(Pixel coordinate grounding data)
= = = = = = =

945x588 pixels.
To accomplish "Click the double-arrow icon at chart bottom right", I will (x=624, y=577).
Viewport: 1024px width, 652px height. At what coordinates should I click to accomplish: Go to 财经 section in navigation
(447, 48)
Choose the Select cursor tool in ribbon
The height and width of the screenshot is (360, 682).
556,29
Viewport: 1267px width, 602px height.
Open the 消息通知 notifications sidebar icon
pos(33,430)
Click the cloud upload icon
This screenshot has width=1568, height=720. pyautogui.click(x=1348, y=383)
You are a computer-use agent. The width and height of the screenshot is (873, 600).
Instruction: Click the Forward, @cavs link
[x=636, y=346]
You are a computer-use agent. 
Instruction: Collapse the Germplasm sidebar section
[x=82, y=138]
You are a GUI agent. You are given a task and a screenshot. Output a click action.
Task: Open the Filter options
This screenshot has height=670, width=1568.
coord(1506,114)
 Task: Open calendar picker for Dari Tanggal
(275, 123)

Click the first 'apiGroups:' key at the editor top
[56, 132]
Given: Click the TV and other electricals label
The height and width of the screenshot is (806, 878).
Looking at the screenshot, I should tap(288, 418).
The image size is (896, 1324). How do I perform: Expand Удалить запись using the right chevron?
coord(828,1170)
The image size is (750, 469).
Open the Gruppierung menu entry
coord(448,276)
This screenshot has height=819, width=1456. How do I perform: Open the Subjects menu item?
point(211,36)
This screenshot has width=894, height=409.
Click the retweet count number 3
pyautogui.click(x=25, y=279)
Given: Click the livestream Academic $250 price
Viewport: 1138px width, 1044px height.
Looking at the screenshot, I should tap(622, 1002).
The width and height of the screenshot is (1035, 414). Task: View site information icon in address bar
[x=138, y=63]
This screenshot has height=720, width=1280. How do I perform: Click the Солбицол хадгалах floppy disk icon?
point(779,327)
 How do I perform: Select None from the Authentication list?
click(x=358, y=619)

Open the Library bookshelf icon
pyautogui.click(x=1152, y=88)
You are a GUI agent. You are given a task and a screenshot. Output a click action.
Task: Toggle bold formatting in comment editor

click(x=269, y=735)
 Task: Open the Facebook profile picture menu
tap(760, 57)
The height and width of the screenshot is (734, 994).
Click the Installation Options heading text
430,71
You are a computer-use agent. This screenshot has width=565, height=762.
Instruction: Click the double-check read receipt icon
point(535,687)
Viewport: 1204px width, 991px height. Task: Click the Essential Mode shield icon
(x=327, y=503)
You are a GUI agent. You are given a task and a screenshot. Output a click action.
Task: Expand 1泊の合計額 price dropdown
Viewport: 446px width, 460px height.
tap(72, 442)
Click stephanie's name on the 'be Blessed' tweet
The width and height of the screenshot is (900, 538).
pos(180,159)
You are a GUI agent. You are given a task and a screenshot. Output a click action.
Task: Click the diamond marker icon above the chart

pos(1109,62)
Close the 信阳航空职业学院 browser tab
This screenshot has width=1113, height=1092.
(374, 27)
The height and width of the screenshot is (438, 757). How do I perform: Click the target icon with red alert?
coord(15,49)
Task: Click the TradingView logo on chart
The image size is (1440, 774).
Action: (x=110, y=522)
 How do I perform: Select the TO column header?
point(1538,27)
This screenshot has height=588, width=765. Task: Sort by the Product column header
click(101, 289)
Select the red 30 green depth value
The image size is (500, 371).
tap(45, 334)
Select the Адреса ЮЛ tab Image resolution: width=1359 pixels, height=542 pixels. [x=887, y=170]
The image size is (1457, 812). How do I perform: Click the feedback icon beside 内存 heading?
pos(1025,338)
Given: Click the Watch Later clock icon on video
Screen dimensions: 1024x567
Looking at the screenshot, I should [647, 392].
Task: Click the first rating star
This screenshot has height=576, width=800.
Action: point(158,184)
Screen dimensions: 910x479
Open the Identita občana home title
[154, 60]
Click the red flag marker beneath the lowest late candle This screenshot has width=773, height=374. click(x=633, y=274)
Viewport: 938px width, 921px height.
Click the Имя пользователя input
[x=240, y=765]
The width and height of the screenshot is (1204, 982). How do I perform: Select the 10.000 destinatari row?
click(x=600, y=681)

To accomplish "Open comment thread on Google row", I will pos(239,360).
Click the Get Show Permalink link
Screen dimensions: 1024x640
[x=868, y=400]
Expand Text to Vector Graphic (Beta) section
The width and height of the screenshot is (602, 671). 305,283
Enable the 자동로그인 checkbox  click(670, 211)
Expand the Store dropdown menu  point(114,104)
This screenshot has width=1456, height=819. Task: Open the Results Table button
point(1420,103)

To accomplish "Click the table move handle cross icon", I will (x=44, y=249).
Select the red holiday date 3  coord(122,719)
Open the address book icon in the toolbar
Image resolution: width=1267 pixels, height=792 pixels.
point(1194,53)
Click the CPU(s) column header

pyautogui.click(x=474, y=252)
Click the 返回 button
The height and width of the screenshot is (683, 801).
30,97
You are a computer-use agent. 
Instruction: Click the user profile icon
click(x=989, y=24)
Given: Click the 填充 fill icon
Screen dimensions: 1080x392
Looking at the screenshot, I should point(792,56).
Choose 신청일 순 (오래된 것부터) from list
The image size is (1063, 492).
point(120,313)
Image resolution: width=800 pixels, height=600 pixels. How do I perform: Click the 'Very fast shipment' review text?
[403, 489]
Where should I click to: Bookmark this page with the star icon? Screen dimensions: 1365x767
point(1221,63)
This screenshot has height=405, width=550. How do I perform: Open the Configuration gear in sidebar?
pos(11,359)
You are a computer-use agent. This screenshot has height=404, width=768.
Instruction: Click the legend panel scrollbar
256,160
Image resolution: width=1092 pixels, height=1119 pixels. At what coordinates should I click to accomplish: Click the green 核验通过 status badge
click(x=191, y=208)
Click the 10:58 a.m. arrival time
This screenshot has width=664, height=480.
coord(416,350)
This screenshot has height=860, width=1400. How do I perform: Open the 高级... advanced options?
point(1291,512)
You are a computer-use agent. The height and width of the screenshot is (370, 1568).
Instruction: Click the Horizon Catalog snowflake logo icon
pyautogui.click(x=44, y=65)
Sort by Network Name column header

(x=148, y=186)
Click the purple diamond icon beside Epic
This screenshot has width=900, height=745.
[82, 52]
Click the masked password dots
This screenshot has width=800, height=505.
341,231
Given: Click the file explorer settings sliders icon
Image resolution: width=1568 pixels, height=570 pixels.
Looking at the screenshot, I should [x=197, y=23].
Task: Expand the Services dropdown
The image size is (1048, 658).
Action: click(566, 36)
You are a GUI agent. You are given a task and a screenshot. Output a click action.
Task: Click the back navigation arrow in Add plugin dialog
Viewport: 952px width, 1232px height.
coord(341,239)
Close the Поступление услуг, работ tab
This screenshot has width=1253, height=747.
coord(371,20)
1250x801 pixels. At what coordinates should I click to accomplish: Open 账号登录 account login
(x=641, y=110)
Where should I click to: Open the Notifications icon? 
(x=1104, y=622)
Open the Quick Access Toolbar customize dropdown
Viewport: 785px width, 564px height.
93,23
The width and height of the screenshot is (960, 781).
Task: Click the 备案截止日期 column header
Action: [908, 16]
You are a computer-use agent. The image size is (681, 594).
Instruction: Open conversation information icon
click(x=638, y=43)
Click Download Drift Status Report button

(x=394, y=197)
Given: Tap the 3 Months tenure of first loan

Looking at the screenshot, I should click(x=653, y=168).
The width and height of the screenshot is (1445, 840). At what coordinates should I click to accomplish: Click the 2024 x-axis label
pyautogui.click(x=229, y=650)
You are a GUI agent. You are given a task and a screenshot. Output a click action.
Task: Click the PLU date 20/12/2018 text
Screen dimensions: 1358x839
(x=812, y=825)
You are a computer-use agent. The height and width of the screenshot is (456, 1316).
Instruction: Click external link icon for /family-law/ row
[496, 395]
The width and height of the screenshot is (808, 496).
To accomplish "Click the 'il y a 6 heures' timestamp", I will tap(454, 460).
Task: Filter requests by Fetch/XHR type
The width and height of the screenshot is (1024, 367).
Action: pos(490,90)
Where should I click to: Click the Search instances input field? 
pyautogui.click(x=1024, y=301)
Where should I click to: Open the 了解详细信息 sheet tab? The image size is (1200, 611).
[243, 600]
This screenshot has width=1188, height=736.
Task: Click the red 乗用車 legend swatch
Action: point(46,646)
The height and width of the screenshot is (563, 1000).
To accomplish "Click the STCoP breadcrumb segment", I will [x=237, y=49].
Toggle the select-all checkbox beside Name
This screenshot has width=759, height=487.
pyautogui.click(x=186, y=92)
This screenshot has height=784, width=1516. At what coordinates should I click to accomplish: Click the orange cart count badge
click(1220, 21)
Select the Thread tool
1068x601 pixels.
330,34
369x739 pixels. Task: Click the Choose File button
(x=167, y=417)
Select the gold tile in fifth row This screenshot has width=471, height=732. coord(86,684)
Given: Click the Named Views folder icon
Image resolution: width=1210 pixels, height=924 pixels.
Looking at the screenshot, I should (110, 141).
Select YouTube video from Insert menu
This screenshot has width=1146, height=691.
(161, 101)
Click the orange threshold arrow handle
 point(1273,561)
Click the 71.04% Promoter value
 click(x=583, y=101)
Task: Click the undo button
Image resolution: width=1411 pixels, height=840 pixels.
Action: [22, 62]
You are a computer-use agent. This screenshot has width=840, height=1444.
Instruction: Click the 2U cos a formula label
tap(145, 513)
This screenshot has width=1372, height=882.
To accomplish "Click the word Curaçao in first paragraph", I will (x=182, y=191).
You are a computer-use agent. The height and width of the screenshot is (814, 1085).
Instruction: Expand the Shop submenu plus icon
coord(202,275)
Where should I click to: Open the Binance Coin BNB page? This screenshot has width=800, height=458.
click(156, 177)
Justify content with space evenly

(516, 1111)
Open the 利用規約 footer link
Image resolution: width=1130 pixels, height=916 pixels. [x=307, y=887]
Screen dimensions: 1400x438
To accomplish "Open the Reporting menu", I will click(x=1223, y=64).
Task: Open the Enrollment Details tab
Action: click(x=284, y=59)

= = = = = = =

→ **Action item**: The answer must consist of every line from the data that holds the string "computer".

→ **Output**:
You are a computer-use agent. The width and height of the screenshot is (873, 600).
You are a computer-use agent. 
You are a computer-use agent. This screenshot has width=565, height=762.
You are a computer-use agent. 
You are a computer-use agent. This screenshot has height=404, width=768.
You are a computer-use agent. The height and width of the screenshot is (370, 1568).
You are a computer-use agent. The image size is (681, 594).
You are a computer-use agent. The height and width of the screenshot is (456, 1316).
You are a computer-use agent. This screenshot has width=840, height=1444.
You are a computer-use agent. The height and width of the screenshot is (814, 1085).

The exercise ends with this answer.